Commentary | Education

Lessons—Linking Poor Performance to Working After School

These pieces originally appeared as a weekly column entitled “Lessons” in The New York Times between 1999 and 2003.

[ THIS ARTICLE FIRST APPEARED IN THE NEW YORK TIMES ON OCTOBER 27, 1999 ]

Linking poor performance to working after school

By  Richard Rothstein

American student proficiency seems to decline sharply in adolescence. On international tests, pupils here perform relatively well in elementary school, but then fall behind in middle school and even more starkly in high school.

This trend has spurred many education reform proposals, but the biggest difference between teenagers here and elsewhere may have less to do with instruction than with employment after school.

The Third International Mathematics and Science Survey, where low exam scores of American students stir such great concern, found that 55 percent of American 12th graders work three hours or more on a normal school day. The proportion for other nations is 18 percent, on average. To improve achievement, we have either got to cut back on after-school employment or transform adolescent jobs so they contribute more to learning.

The negative effects of employment — lower grades, school absenteeism, drug and alcohol use, less challenging course loads — seem to occur mostly when students work more than about 15 hours a week. Some evidence suggests that working less than that may actually improve learning. One study found that when students work after school to earn money for college, not for CD’s or high tops, achievement improves. Another found that employed teenagers steal time from watching television, not homework. If so, some jobs could be helpful.

Certainly, many Americans believe that teenage work teaches responsibility, punctuality, independence and self-confidence. Prof. Stephen Heyneman of Vanderbilt University, a former World Bank education analyst, says student jobs may explain why, despite lower academic scores, Americans are so productive. Dr. Heyneman says that teenage experience in applying for positions and cooperating with co-workers and supervisors may pay off later in an ability to adapt more easily than workers in other nations to new jobs and changes in work requirements.

But even if it is harmful, the employment of youths is now so crucial to the economy that curbing it is nearly impossible. Most teenagers earn money not to supplement family income or save for college, but for entertainment and clothing, comprising a $150 billion market.

The retail and fast-food sectors depend on young low-wage workers. Efforts in Congress and state legislatures to restrict student work hours meet fierce resistance from industry lobbyists who proclaim the character-building virtues of after-school jobs. Other industrialized nations have relatively higher service industry salaries to attract adult employees, so students are less needed.

If teenage work is an untouchable feature of American life, perhaps schools can enhance its virtues and reduce the harm. This is the idea behind the best school-to-work programs. Hours of work are limited, and teachers meet with work supervisors to coordinate job-based learning with academic studies.

Career-theme high schools in New York City and elsewhere try this with unpaid internships. But Philadelphia has 1,500 high school students spending up to two days a week in paid placements at hospitals, technology companies and other firms where work is more challenging than ringing a cash register. Teachers visit these workplaces in the summer, learning to incorporate practical applications into regular lessons. Students are graded for the work based on joint evaluations by a job supervisor and teacher.
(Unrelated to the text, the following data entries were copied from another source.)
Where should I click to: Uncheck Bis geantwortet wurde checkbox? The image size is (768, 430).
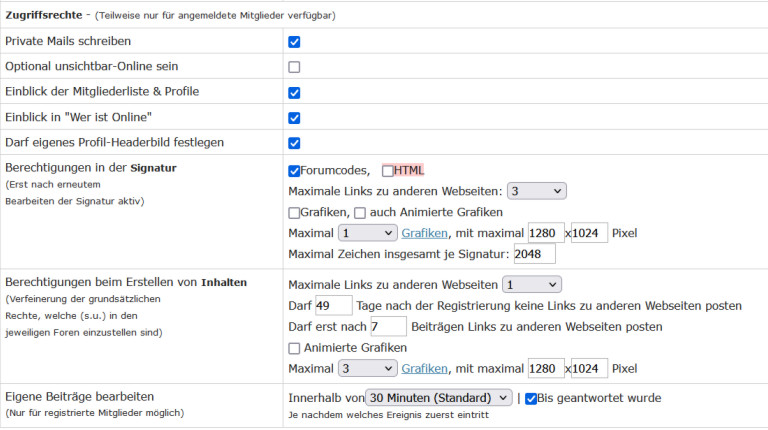(531, 398)
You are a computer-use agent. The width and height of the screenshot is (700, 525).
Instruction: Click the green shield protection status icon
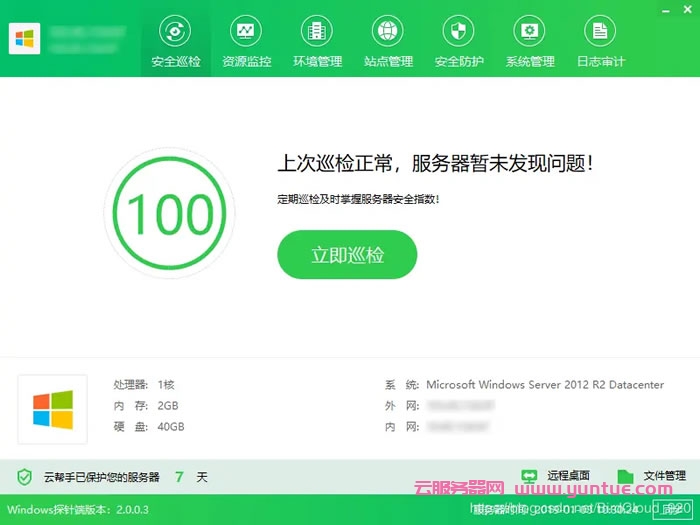point(25,476)
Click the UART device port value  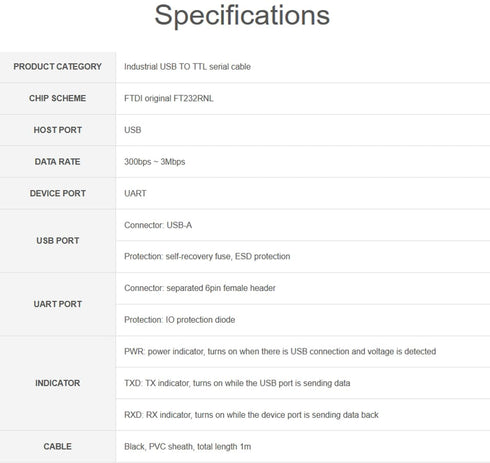point(135,193)
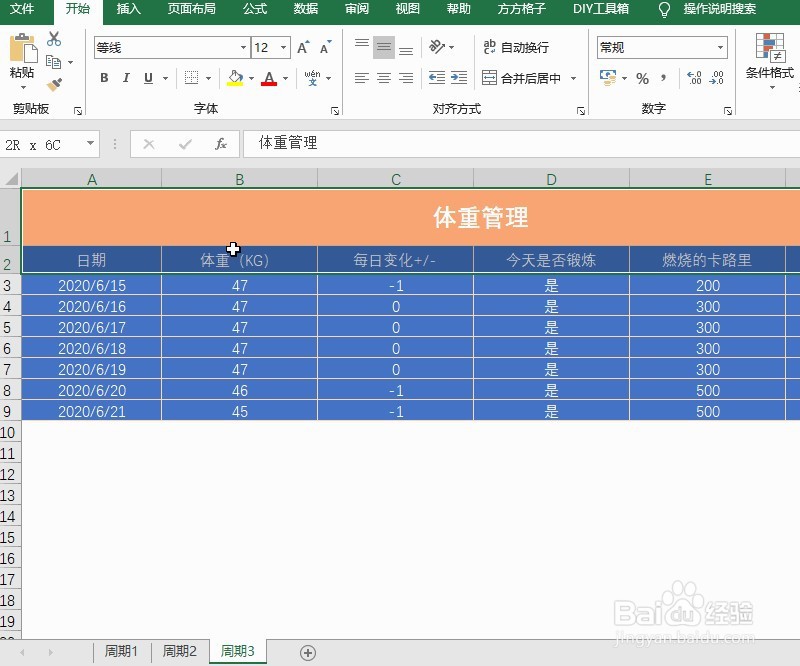Open the font name dropdown
The image size is (800, 666).
point(244,47)
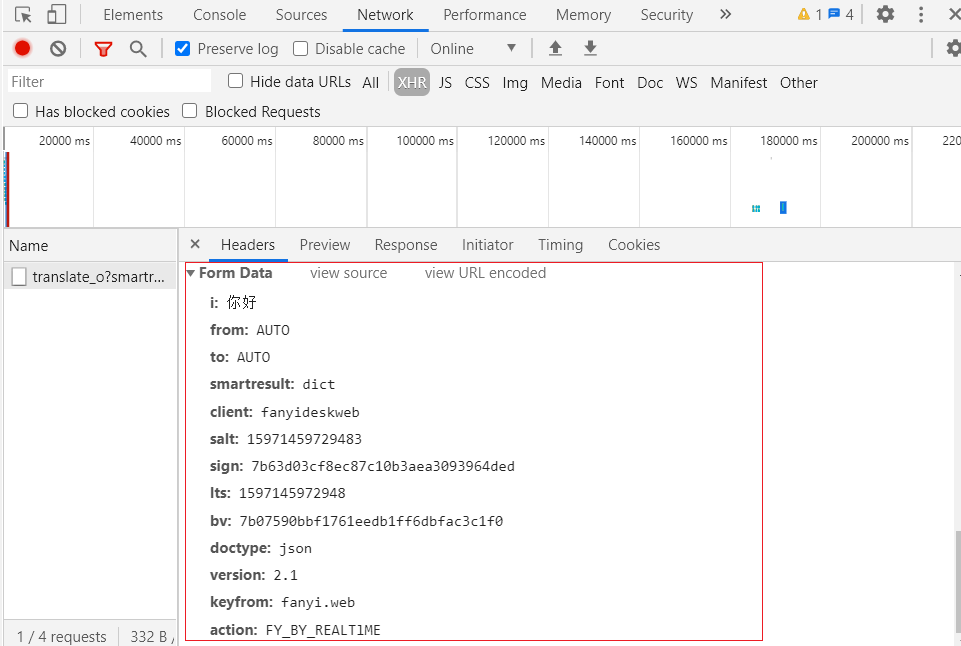
Task: Open the Response tab
Action: pyautogui.click(x=405, y=245)
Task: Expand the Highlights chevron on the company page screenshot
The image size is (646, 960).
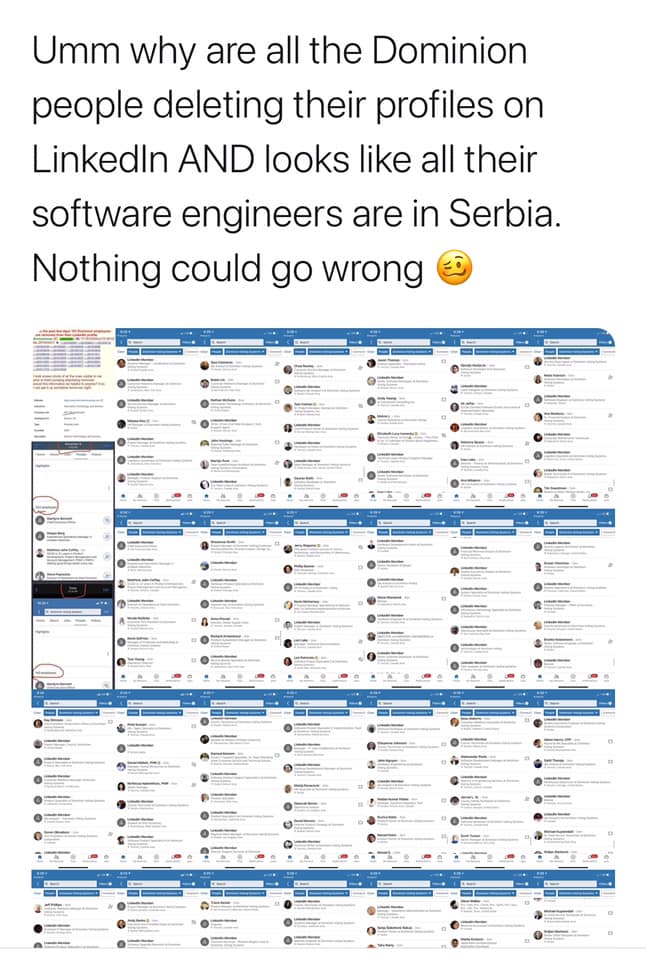Action: coord(108,488)
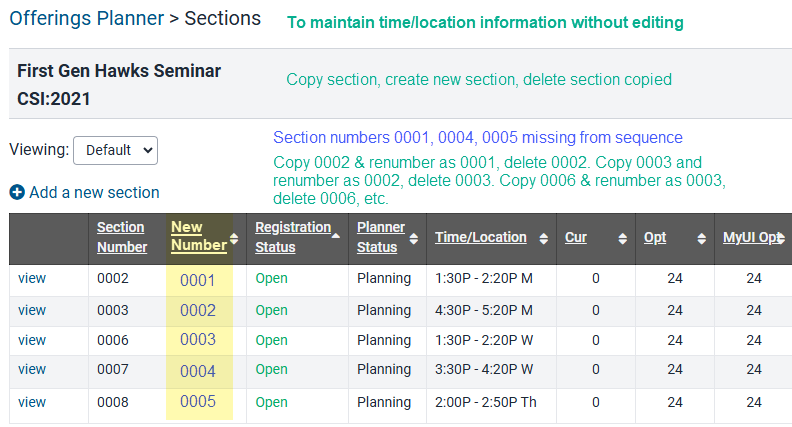Click Time/Location sort arrows icon

click(x=543, y=239)
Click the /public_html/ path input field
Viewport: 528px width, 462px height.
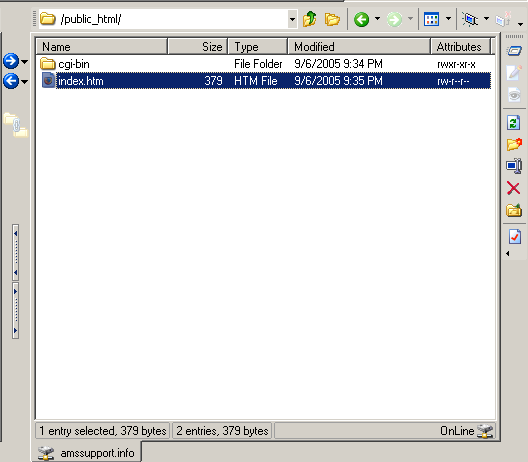[x=163, y=19]
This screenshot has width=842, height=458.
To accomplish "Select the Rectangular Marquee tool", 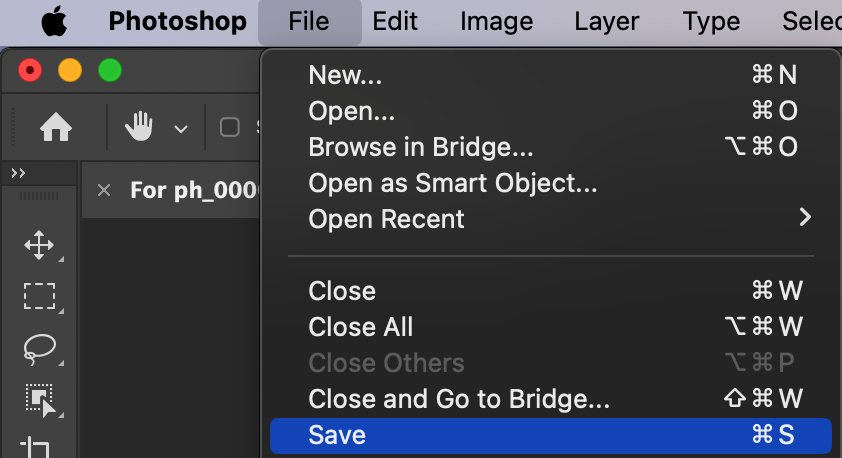I will (x=39, y=296).
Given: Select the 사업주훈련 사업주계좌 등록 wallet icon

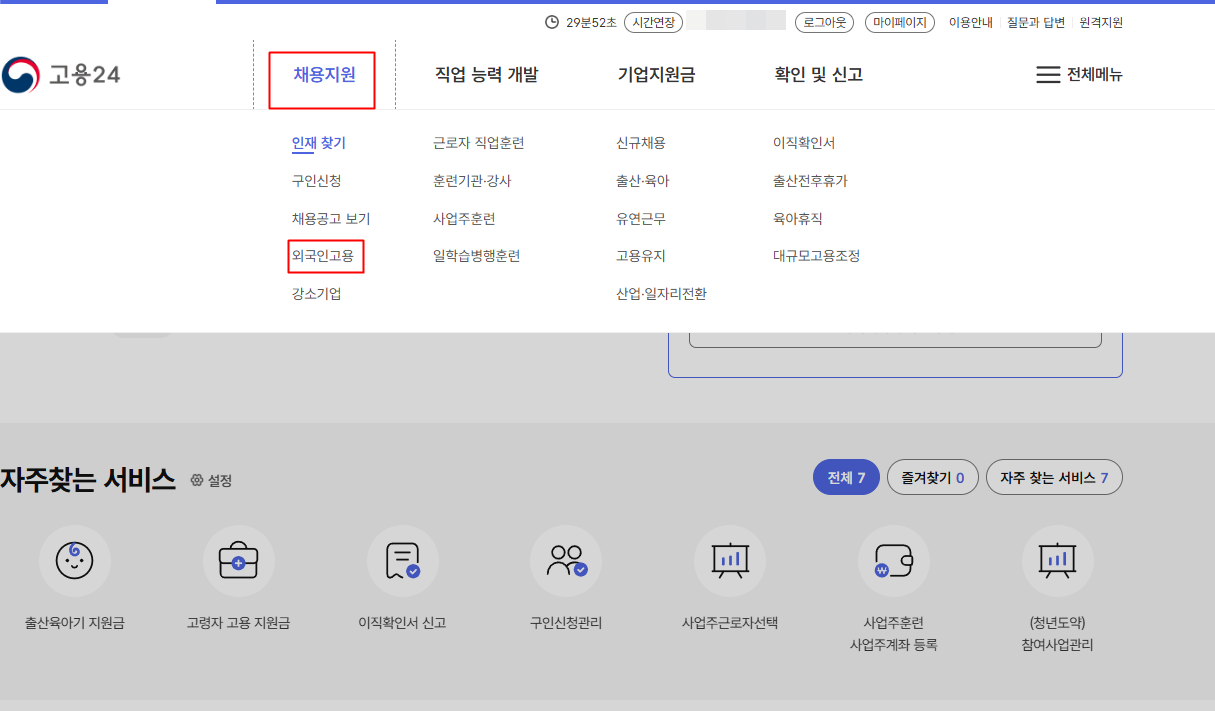Looking at the screenshot, I should point(893,561).
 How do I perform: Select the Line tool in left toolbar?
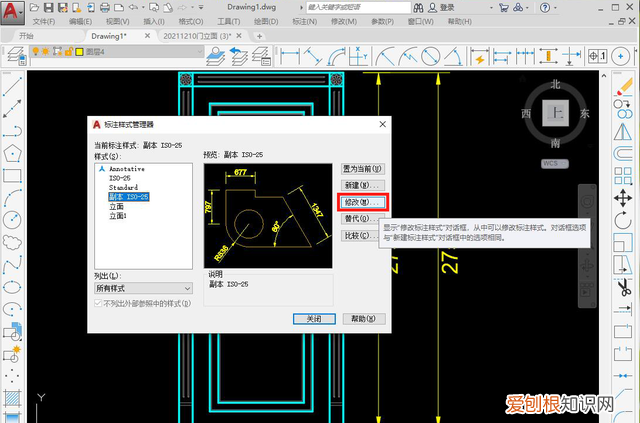[13, 86]
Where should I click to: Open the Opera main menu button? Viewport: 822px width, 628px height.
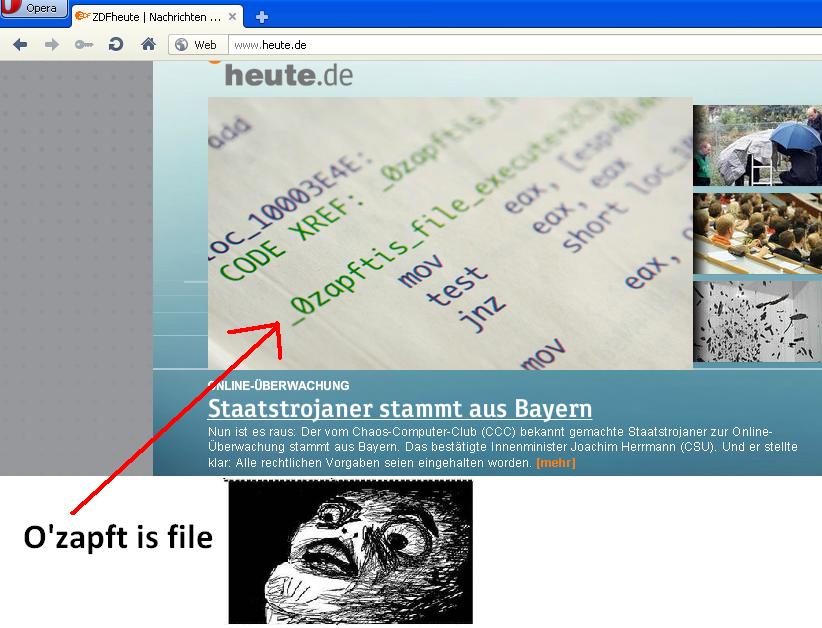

Yet most students should not miss a day or two of classes each week. So the Philadelphia district is now asking employers to create after-school placements as well. Rochester, along with other districts, has such a program; students must enroll in college preparatory courses to be eligible.

Nationwide, only 13 percent of all 12th graders work in paid jobs obtained through school-business partnerships. And even these placements may not require coordination of curriculum and student evaluation by work supervisors and teachers together.

In 1994, Congress provided subsidies for such programs, but they came under fierce attack by conservatives like Phyllis Schlafly who asserted that the plan was a scheme to track students into dead-end employment, that it let “central planners” decide what jobs students should aim for and that it was wrongly designed to get girls to shun traditionally female occupations.

Last month the federal school-to-work office was closed, so schools now must develop such programs on their own. They should do so, along with the business leaders who have been fierce critics of graduate skills but whose teenage hiring practices contribute to poor achievement.

If we cannot stop students from working, we can certainly improve the kind of work they do. This could turn the excessive hours worked by American students from a national handicap to a strength.